В Библии говорится о «драконе… и его ангелах»[55] , и это значит, что не только Люцифер, но и легионы других ангелов осмелились отрицать власть Бога… Берегитесь, ибо они опасны, злы и коварны. Они хотят получить власть над вами и готовы заплатить за это любую цену!
Если Бог живет в каждом из нас, как я могу быть злым?
XXIV
Наступил следующий день, двадцать седьмое июня. Фён продолжал душить Цюрих в своих влажных объятиях. Уже трижды этот коварный ветер утихал, но каждый раз возобновлялся с прежней силой. У жителей Цюриха начали сдавать нервы.
В три часа дня Эйнштейн, Джойс и Бэбкок снова собрались вместе, на этот раз у Эйнштейна дома, в его кабинете.
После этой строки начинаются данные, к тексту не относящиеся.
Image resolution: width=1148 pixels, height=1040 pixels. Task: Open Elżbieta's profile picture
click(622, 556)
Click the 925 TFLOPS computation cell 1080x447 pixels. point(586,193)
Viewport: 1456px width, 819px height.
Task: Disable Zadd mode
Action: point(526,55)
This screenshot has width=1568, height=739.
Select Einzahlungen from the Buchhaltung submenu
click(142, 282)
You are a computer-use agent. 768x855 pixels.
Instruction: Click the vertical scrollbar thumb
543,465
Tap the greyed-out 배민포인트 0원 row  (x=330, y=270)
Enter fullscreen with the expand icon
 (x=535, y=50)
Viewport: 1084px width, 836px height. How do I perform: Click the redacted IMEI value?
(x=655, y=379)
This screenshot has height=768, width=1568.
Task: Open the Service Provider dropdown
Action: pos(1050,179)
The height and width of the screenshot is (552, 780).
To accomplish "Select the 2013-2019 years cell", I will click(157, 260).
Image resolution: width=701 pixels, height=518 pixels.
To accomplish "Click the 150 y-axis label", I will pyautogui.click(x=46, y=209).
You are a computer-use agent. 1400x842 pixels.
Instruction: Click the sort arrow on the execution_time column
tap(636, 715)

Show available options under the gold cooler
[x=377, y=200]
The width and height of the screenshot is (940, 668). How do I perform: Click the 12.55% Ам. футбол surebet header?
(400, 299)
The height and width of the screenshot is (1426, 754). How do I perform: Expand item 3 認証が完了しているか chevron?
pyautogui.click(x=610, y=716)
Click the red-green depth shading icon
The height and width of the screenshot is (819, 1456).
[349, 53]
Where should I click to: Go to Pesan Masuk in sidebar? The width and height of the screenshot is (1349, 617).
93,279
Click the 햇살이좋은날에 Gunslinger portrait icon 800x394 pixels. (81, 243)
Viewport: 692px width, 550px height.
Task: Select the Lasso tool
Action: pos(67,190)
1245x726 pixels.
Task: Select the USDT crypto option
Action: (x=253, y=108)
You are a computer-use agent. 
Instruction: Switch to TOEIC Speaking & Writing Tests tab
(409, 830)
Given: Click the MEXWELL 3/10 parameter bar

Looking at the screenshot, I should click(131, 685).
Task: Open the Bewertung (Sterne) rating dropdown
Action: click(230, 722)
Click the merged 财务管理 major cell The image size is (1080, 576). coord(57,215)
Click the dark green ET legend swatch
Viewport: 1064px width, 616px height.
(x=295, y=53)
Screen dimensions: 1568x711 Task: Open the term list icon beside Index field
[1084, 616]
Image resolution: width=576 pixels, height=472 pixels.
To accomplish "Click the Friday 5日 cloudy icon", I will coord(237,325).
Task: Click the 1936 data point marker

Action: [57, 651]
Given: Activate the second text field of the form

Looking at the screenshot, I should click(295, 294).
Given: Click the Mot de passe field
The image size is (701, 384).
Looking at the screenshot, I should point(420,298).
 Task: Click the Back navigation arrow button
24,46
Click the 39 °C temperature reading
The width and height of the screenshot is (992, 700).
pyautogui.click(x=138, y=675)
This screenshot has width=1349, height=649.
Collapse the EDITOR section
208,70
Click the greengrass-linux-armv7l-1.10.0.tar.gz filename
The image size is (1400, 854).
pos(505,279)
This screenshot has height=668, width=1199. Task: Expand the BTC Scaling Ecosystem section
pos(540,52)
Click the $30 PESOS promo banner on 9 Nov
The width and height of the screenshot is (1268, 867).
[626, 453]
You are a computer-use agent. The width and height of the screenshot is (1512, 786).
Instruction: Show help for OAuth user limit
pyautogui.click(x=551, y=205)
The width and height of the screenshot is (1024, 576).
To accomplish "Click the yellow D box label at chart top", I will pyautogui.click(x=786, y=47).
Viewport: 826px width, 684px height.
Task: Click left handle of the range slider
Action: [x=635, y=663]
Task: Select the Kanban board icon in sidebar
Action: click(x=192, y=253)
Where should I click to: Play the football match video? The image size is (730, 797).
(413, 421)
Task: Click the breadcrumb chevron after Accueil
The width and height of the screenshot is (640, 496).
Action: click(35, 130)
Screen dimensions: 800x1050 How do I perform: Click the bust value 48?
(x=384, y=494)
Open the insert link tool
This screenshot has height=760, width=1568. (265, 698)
Профессор был среди них самым бодрым. Для того, чтобы прийти в себя после тяжелой ночи, ему хватило всего нескольких часов сна и легкой разминки для ума в форме дневной лекции по физике. Джойс, судя по его виду, страдал от похмелья. Бэбкок провел остаток ночи в полузабытьи, кое-как примостившись на диване в гостиной Джойса, и был лишь ненамного спокойнее, чем накануне.
— Итак, Джим, — начал Эйнштейн, — что вы думаете об удивительных приключениях нашего друга?
— По правде говоря, некоторые места в его рассказе начинают вызывать у меня серьезные сомнения.
Эйнштейн промолчал, взглядом приглашая Джойса продолжать.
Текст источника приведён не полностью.